The claim that thinking is essentially related to the capacity for linguistic
expression does not identify thinking with linguistic behavior. Rather, it postulates that the former is constitutive of the latter in the same sense in which
molecules are constitutive of gases. Thoughts are “in” language-using animals in the same sense in which molecules are “in” gases.9 But it is just as mistaken to construe thoughts as the cause of linguistic behavior as to construe
molecules as the cause of gas volume. The connection is one of constitution,
not causation. Thus it is part of the definition of the occurrentness of thoughtacts that they be expressible in sayings-out-loud even if no saying occurs.

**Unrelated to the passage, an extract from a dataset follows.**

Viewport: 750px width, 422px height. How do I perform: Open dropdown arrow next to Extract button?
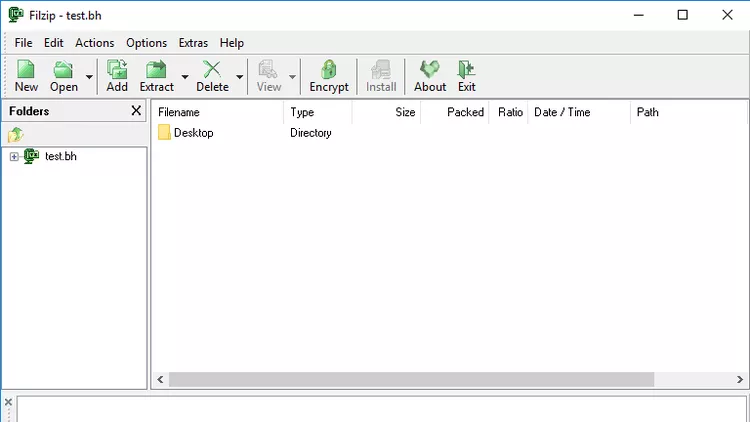click(x=185, y=77)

Ultimately, empiricism and Cartesianism are not the only tributaries of
the myth of the given. The claim that meaning is rooted in the originary
“sense-bestowing” acts of consciousness renders phenomenology, at least
in its transcendental variants, directly subservient to the myth. The moral
to be drawn from the critique of the given is not just that our understanding of thought is modeled on our understanding of language; it is that the
intentionality of thought derives from the intentionality of public discourse.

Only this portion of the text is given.